» TRY IT
Return the records below word for word.

» RECORD EXTRACTS
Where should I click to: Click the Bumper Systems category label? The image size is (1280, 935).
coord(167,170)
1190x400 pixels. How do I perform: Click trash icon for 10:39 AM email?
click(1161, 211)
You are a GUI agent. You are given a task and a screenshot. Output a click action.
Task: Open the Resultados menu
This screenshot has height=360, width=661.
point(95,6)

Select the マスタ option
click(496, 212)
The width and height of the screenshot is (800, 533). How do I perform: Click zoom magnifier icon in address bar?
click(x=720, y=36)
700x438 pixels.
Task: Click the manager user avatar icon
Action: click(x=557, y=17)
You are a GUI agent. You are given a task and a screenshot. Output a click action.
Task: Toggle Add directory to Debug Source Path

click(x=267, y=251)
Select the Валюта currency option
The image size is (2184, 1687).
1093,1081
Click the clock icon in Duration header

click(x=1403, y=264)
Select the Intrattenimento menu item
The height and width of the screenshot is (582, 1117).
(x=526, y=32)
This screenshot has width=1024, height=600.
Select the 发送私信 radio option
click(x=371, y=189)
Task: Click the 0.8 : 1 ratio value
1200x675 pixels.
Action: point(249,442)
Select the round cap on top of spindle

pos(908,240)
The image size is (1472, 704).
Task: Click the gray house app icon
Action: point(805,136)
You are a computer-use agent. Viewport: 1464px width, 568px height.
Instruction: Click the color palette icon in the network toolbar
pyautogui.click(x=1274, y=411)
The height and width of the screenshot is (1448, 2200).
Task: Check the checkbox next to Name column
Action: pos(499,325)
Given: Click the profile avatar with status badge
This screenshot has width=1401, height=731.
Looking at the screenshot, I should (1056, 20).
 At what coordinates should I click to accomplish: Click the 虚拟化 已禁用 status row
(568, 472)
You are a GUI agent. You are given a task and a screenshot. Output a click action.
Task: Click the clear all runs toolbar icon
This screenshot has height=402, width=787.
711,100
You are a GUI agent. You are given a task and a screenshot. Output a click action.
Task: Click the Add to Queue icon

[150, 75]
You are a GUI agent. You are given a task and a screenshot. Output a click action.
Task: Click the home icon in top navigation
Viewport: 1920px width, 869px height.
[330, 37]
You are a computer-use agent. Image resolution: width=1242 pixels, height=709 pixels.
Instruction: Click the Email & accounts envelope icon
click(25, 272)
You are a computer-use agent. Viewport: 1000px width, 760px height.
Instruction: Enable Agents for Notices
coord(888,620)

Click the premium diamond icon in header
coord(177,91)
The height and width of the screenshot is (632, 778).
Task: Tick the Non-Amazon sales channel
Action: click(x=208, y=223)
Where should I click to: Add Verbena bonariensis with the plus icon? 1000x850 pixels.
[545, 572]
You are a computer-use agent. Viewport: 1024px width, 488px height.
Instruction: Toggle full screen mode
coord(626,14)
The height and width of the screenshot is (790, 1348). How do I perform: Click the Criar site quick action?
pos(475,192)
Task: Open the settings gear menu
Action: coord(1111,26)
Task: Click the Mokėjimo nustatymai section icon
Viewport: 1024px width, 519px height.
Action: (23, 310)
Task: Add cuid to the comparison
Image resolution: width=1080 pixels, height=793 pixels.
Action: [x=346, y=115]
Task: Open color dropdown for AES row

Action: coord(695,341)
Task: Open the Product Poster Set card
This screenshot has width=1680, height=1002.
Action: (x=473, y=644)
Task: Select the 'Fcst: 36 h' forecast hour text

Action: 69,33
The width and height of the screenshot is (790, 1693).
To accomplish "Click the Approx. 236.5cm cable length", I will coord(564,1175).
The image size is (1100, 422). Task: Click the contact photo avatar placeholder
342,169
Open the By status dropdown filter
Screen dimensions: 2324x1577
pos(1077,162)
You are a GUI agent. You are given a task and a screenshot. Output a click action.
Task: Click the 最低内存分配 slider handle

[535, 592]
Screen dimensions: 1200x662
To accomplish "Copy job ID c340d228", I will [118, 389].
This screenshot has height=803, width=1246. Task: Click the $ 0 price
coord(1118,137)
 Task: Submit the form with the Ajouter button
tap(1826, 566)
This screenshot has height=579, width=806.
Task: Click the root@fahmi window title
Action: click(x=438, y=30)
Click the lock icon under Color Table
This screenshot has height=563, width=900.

» YOUR SOLUTION
Where should I click to: Click the Bumper Systems category label? The image size is (1280, 935).
coord(167,170)
1190x400 pixels. How do I perform: Click trash icon for 10:39 AM email?
click(1161, 211)
You are a GUI agent. You are given a task and a screenshot. Output a click action.
Task: Open the Resultados menu
This screenshot has height=360, width=661.
point(95,6)

Select the マスタ option
click(496, 212)
The width and height of the screenshot is (800, 533). How do I perform: Click zoom magnifier icon in address bar?
click(x=720, y=36)
700x438 pixels.
Task: Click the manager user avatar icon
Action: click(x=557, y=17)
You are a GUI agent. You are given a task and a screenshot. Output a click action.
Task: Toggle Add directory to Debug Source Path

click(x=267, y=251)
Select the Валюта currency option
The image size is (2184, 1687).
1093,1081
Click the clock icon in Duration header

click(x=1403, y=264)
Select the Intrattenimento menu item
The height and width of the screenshot is (582, 1117).
(x=526, y=32)
This screenshot has width=1024, height=600.
Select the 发送私信 radio option
click(x=371, y=189)
Task: Click the 0.8 : 1 ratio value
1200x675 pixels.
Action: point(249,442)
Select the round cap on top of spindle

pos(908,240)
The image size is (1472, 704).
Task: Click the gray house app icon
Action: point(805,136)
You are a computer-use agent. Viewport: 1464px width, 568px height.
Instruction: Click the color palette icon in the network toolbar
pyautogui.click(x=1274, y=411)
The height and width of the screenshot is (1448, 2200).
Task: Check the checkbox next to Name column
Action: pos(499,325)
Given: Click the profile avatar with status badge
This screenshot has width=1401, height=731.
Looking at the screenshot, I should (1056, 20).
 At what coordinates should I click to accomplish: Click the 虚拟化 已禁用 status row
(568, 472)
You are a GUI agent. You are given a task and a screenshot. Output a click action.
Task: Click the clear all runs toolbar icon
This screenshot has height=402, width=787.
711,100
You are a GUI agent. You are given a task and a screenshot. Output a click action.
Task: Click the Add to Queue icon

[150, 75]
You are a GUI agent. You are given a task and a screenshot. Output a click action.
Task: Click the home icon in top navigation
Viewport: 1920px width, 869px height.
[330, 37]
You are a computer-use agent. Image resolution: width=1242 pixels, height=709 pixels.
Instruction: Click the Email & accounts envelope icon
click(25, 272)
You are a computer-use agent. Viewport: 1000px width, 760px height.
Instruction: Enable Agents for Notices
coord(888,620)

Click the premium diamond icon in header
coord(177,91)
The height and width of the screenshot is (632, 778).
Task: Tick the Non-Amazon sales channel
Action: click(x=208, y=223)
Where should I click to: Add Verbena bonariensis with the plus icon? 1000x850 pixels.
[545, 572]
You are a computer-use agent. Viewport: 1024px width, 488px height.
Instruction: Toggle full screen mode
coord(626,14)
The height and width of the screenshot is (790, 1348). How do I perform: Click the Criar site quick action?
pos(475,192)
Task: Open the settings gear menu
Action: coord(1111,26)
Task: Click the Mokėjimo nustatymai section icon
Viewport: 1024px width, 519px height.
Action: (23, 310)
Task: Add cuid to the comparison
Image resolution: width=1080 pixels, height=793 pixels.
Action: [x=346, y=115]
Task: Open color dropdown for AES row

Action: coord(695,341)
Task: Open the Product Poster Set card
This screenshot has width=1680, height=1002.
Action: (x=473, y=644)
Task: Select the 'Fcst: 36 h' forecast hour text

Action: 69,33
The width and height of the screenshot is (790, 1693).
To accomplish "Click the Approx. 236.5cm cable length", I will coord(564,1175).
The image size is (1100, 422). Task: Click the contact photo avatar placeholder
342,169
Open the By status dropdown filter
Screen dimensions: 2324x1577
pos(1077,162)
You are a GUI agent. You are given a task and a screenshot. Output a click action.
Task: Click the 最低内存分配 slider handle

[535, 592]
Screen dimensions: 1200x662
To accomplish "Copy job ID c340d228", I will [118, 389].
This screenshot has height=803, width=1246. Task: Click the $ 0 price
coord(1118,137)
 Task: Submit the form with the Ajouter button
tap(1826, 566)
This screenshot has height=579, width=806.
Task: Click the root@fahmi window title
Action: click(x=438, y=30)
Click the lock icon under Color Table
This screenshot has height=563, width=900.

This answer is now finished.